We started freelancing. However, most of our projects have failed because we had to do what we are not experienced with. For example, say our expertise is ASP, but we can't wait for ASP projects to become available, so we take a JSP project instead, which we are not experienced with.
How did you succeed and sustain freelancer jobs?
Our next target is to find local customers in need of a software solution and develop what they need. Is this a good idea? Or should we develop a generic product (say a CRM) and present it to customers and deliver it on demand (a customized one)?
Firstly you need to make sure you operate a business with integrity or you will have real trouble getting a growing list of customers. It sounds concerning that you have been accepting projects for work that you cannot do. If you only know ASP, don't take on JSP projects, I assume your clients didn't know that you weren't experienced in JSP.
As for getting success with freelancer jobs, there is no magic answer. You need to find jobs and deliver successful outcomes. Word of mouth will then work for you and not against you.
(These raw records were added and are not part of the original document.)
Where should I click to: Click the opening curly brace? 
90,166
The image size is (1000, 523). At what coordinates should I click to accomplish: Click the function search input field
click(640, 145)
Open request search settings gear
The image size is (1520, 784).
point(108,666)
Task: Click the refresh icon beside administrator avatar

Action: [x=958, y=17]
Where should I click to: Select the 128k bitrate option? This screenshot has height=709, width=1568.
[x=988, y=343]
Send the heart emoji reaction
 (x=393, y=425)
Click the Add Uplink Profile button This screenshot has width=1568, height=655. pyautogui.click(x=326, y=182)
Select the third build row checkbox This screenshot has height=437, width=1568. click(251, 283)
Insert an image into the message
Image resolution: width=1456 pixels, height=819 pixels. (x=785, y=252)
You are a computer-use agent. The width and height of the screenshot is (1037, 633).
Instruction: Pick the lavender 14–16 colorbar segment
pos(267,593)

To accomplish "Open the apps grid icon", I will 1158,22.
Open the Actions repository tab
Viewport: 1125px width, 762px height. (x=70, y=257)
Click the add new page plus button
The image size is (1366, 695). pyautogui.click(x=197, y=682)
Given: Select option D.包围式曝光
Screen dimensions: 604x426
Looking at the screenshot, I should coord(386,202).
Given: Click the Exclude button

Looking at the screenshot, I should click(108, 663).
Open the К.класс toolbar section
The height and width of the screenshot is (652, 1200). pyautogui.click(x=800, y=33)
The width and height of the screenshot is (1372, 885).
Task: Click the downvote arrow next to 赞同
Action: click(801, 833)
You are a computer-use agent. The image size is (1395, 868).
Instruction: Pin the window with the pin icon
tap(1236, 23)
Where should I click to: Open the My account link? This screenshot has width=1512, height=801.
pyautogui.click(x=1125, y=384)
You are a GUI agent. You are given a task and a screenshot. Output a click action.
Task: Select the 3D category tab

As for starting a product, you are going to find it really challenging if you just choose a product for the sake of it. You need to be passionate about the product, but also have expertise in the problem you are solving. "developing a generic product" is going to be very hard, there are going to be many competitors in the market already, and they have time and money behind them, how are you going to differentiate or be better?
I would recommend get your freelancer work going, and make sure you have successful projects. Once you have a steady income stream from this, you can start to spend some of your time building a product. I would also wait to you have a real need or passion for a product, don't just create anything because it seems like a good lifestyle, it is hard work, and hard to be successful.
D-Shan, I bet there is loads of work out there. If you can't get work for X and you are an expert in X, then X is not the problem. Something else is.
I suspect it's that you don't know how to sell your services. The biggest mistake I made as an IT professional was thinking that just because I was good at X I would get work for X. Nope.
You need a salesman to get sales. A programmer to do the work. Sounds like you've got the wrong man for the salesman's job.
The biggest problem we have when selling our own services is because we're so damn good at what we do, and because it comes so naturally, we end up under valuing it, and not being able to sell it efficiently.
Find someone (or learn yourself) how to value what you do, learn how to demonstrate value to prospective clients, and when your value (in their eyes) is higher than your price. You'll start getting business.
And when you learn how to do this. Business won't stop coming in.
You need to make a plan. Whether it is a business plan or just a practical written plan, you need something!
You should not necessarily pursue whatever projects are available. You should be willing to be flexible, but there is a line to be drawn.
The path to sustainable business is finding a few things you do really well, and doing them. Business will grow naturally. This is assuming you've made sure that the market is there for the service(s) you are offering. When you are providing good services, sales will be natural too.
Consider what you and your team are passionate about. When you are doing work you enjoy, you will see better quality, a happier culture, and less turn-over. Don't just think about where you can make money. What is your company about? What kind of work is the best fit for your team?
As far as developing software products, there are pro's and con's. Subscription based software products can allow you to build some stable regular income. However, trying to do much can sink you as well. It is really hard to manage software products and continue doing other projects. The software is a longer term investment and hard to make a priority when the shorter term projects tend to pay the bills, at least initially.